Philippians 4:1-9 is all about reconciliation. I’ve read this passage dozens of times; I’ve listened to sermons about it—and today I undertake to unpack it with you. It’s a privilege to offer my understandings, though the very contents of the passage compel me to caution you that my comprehension of God’s Word is limited.
Paul begins by reaffirming his love for the people of the church in Philippi and calling on them to “in this way stand firm in the Lord, my beloved” (Philippians 4:1, NASB). A quick glance back to the preceding verse shows us that “this way” is our trust that as citizens of heaven, Christ “…will transform the body of our humble state into conformity with the body of His glory, by the exertion of the power that He has even to subject all things to Himself” (Philippians 3:21, NASB).
So we’re to stand on God’s promise of our redemption. Next Paul calls attention to a dispute between Euodia and Syntyche and encourages them to settle their differences.

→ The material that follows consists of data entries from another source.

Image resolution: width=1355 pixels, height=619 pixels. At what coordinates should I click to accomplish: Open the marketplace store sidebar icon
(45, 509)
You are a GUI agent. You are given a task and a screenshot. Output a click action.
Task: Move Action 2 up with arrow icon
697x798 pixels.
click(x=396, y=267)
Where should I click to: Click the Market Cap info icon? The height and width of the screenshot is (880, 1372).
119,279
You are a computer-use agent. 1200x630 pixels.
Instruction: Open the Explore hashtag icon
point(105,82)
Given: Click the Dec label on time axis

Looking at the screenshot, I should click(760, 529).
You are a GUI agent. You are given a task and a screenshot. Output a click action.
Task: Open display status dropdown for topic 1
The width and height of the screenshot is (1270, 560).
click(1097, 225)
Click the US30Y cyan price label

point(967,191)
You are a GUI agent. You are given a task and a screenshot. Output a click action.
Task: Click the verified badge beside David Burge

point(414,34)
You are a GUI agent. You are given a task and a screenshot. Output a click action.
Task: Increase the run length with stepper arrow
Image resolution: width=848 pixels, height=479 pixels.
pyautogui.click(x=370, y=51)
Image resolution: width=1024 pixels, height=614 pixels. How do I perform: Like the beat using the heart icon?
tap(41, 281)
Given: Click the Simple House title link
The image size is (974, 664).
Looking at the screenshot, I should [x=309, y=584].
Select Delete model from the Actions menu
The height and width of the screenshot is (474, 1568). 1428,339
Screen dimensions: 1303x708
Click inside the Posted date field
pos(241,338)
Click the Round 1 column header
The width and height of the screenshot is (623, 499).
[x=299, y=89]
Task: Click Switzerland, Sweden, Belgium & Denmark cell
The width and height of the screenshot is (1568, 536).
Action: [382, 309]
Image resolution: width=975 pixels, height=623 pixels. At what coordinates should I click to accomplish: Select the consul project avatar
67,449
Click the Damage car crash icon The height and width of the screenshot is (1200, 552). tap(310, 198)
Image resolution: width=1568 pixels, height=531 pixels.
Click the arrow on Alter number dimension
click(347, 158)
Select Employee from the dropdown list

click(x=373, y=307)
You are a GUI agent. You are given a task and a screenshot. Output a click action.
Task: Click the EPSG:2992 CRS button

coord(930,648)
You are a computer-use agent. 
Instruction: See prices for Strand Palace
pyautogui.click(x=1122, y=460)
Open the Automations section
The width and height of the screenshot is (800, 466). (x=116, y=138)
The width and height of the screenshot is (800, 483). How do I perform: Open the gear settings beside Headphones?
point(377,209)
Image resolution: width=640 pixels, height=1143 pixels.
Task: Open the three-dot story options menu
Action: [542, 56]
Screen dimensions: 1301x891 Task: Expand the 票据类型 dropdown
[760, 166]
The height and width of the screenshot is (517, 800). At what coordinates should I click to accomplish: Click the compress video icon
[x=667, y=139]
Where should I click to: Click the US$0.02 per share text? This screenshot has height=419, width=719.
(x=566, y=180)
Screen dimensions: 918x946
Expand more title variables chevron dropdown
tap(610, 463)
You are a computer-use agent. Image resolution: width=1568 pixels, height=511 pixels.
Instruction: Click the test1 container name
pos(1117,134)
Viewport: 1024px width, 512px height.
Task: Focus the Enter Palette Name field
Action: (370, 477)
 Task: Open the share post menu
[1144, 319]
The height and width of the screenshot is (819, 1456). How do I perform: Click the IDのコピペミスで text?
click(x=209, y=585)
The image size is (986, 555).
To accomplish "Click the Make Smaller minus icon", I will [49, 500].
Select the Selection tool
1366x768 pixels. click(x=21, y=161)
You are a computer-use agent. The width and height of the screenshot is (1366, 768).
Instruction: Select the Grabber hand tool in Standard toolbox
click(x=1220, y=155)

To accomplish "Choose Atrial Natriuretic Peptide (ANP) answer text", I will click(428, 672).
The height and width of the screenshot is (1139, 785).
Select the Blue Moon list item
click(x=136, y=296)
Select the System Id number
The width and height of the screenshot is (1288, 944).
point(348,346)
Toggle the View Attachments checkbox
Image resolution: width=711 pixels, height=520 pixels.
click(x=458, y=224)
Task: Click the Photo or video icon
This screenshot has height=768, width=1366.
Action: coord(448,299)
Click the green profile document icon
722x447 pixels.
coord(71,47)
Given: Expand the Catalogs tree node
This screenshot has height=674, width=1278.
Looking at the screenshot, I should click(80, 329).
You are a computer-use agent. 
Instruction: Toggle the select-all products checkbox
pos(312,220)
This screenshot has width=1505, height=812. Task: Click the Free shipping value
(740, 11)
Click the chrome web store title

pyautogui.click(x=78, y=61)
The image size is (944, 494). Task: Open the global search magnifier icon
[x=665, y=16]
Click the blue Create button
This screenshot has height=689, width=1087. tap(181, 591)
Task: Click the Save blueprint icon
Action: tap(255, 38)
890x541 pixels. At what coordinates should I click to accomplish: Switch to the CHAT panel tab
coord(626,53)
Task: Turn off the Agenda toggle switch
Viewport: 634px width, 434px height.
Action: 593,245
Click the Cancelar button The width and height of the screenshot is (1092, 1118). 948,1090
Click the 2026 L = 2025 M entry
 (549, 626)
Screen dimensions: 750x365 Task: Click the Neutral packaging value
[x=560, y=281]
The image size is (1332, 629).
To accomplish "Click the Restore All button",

He calls on an unnamed person (often theorized to be Epaphroditus, who delivered this letter from Paul to Philippi (see for example, William Barclay, The Letters to the Philippians, Colossians and Thessalonians) to help them in achieving harmony, pointing out that they’ve worked together in the past to share the Gospel and are among those who’ve accepted the gift of salvation (Philippians 4:2-3).
No further mention is made of this dispute. Paul, writing from prison in Rome, knew of the disagreement and addressed it in his letter. So I suppose that the argument was more significant than some first-century equivalent of a squabble over how to display the cupcakes at the youth group’s bake sale.
In the next verses, (4-6) Paul exhorts the reader (twice!) to rejoice. He advises to display a gentle spirit and to set aside anxiety, instead, through prayer, with gratitude, to lift all one’s requests to God. Then he proposes a remarkable result:
And the peace of God, which surpasses all comprehension, will guard your hearts and your minds in Christ Jesus (v. 7, NASB, my italics).
To offer a gross paraphrase:
Resolve your differences, with help of a mediator. You’re God’s people now; show that godly spirit. Don’t gnaw on your discord. Instead, give it up with thanks to God and accept His peace in your heart, even though you don’t understand it. Not “even if you don’t understand;” rather, “even though you don’t understand” the peace.
Paul ends the passage with instructions:
8 Finally, brethren, whatever is true, whatever is honorable, whatever is right, whatever is pure, whatever is lovely, whatever is of good repute, if there is any excellence and if anything worthy of praise, dwell on these things. 9 The things you have learned and received and heard and seen in me, practice these things, and the God of peace will be with you.
(vv. 8-9, NASB)
He’s instructing them to focus on the good stuff. In light of the previous verses, we can see that his suggestion is to quit dwelling on the points of contention, and instead to look to the honorable, pure, right, lovely, reputable, excellent, and praiseworthy: fill your mind with worthy thoughts (and crowd out the ugliness of discord). Paul instructs his readers to practice what he’s taught them in order to arrive at God’s peace.
This passage convicts me and gives me hope. I suffer from a tendency to dig through a conflict all the way to its bedrock, often insisting that my partner-in-conflict grab a shovel and a pick and excavate right along beside me. And it’s hard for a godly spirit to shine through all the dust and mud I pick up while busily digging in that pit.
My reliance on my own understanding to give rest to a dispute is worldly, not Biblical. In this passage in Philippians, Paul reminds us that God’s gifts for us—including a peaceful heart—are beyond our comprehension. He’s sketched out a practical program for following the wise counsel of Proverbs 3:5-6:
5 Trust in the LORD with all your heart
And do not lean on your own understanding.
6 In all your ways acknowledge Him,
And He will make your paths straight.